Two pipelines feed this site. (1) A read-only mirror of the public ArcGIS feature service for the 2026 hantavirus tracker, refreshed every 15 minutes. (2) A news ingestion pipeline that pulls Google News RSS in en/de/es/fr plus a curated allowlist of public-health and science publications (CIDRAP, ProMED-mail, BAG.admin.ch, NZZ Wissen, Nature, etc.).

Robots & copyright

We respect publishers' robots.txt directives for AI ingestion (GPTBot, Google-Extended, ClaudeBot). Articles whose publishers disallow AI access are skipped. We never republish full text or paywalled content; AI summaries are capped at 250 words with no extracted verbatim quotes, and every article carries source attribution and a 'Read original' link to the publisher.

AI generation

Article headlines and summaries on this site are AI-rewritten using Anthropic's Claude Haiku 4.5. The original publication, byline, and link are always shown. Each article page carries a visible disclosure: 'This is an AI-generated summary. For full reporting, read the original.'

Dedup logic

Each new case from the news pipeline is scored against every existing case.
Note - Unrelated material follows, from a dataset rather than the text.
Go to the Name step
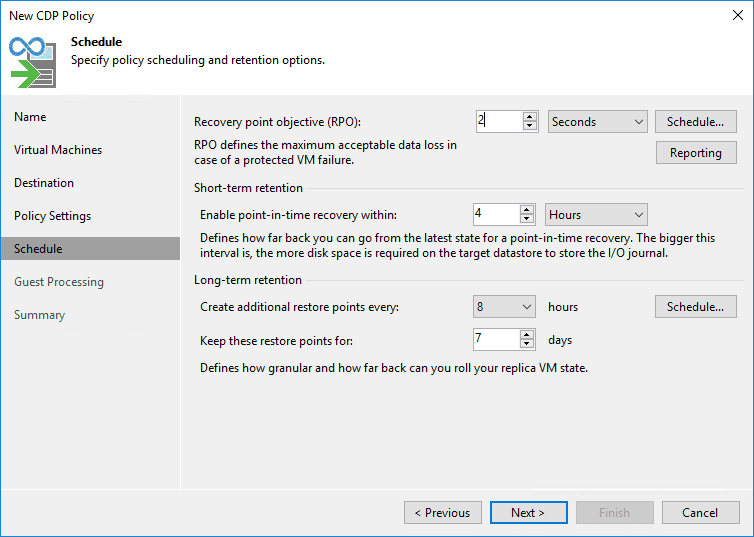This screenshot has height=537, width=754. coord(30,117)
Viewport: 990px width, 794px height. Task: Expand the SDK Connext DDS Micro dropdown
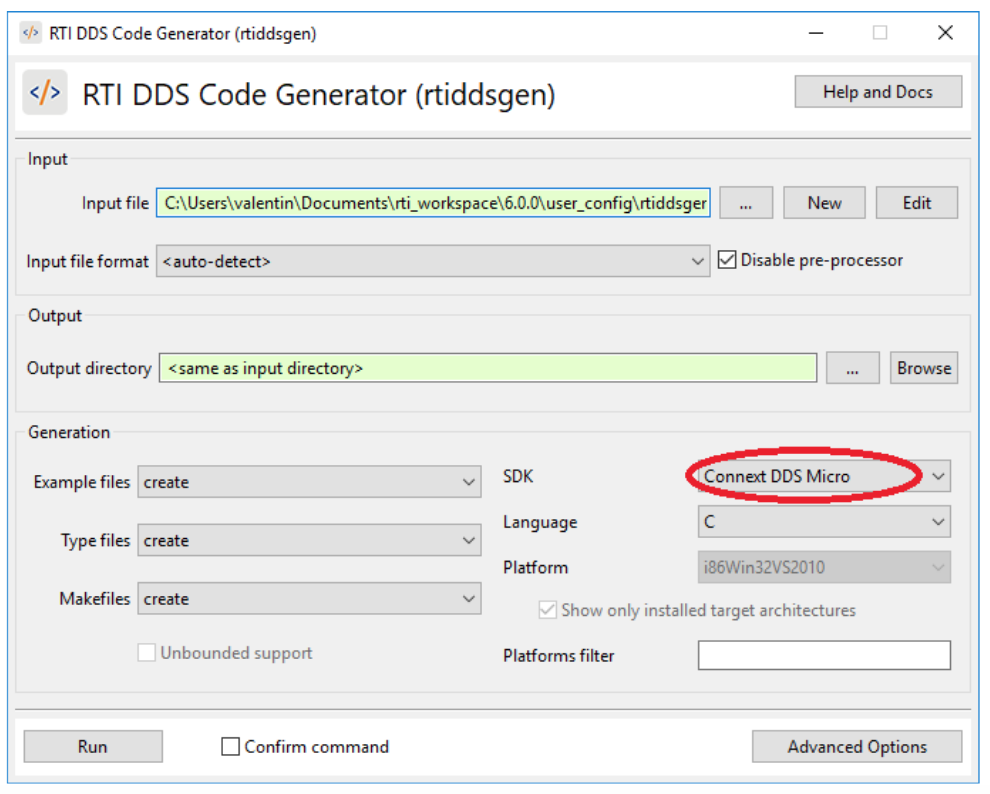(x=823, y=477)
Score components: geographic proximity under 10 km (+0.30), onset date within ±3 days (+0.30), same age within ±2 years (+0.20), same sex (+0.10), same status (+0.10). Identical ArcGIS case IDs auto-merge. Soft-dup score ≥ 0.85 auto-merges; 0.70–0.85 enters a human review queue; under 0.70 is treated as a new case.

Confidence threshold

An extraction is auto-published only when the AI's type-classification confidence is ≥ 0.85, case-extraction confidence is ≥ 0.80 (case-linked items), geocoding confidence is ≥ 0.85 (case-linked items), the dedup score is outside the 0.70–0.85 ambiguity band, and the source publication is on a trusted-source allowlist. Anything else queues for human review.

Disclaimer

Informational only — not medical advice. Numbers and details may lag the underlying sources. For clinical decisions or exposure guidance, consult your local public-health authority.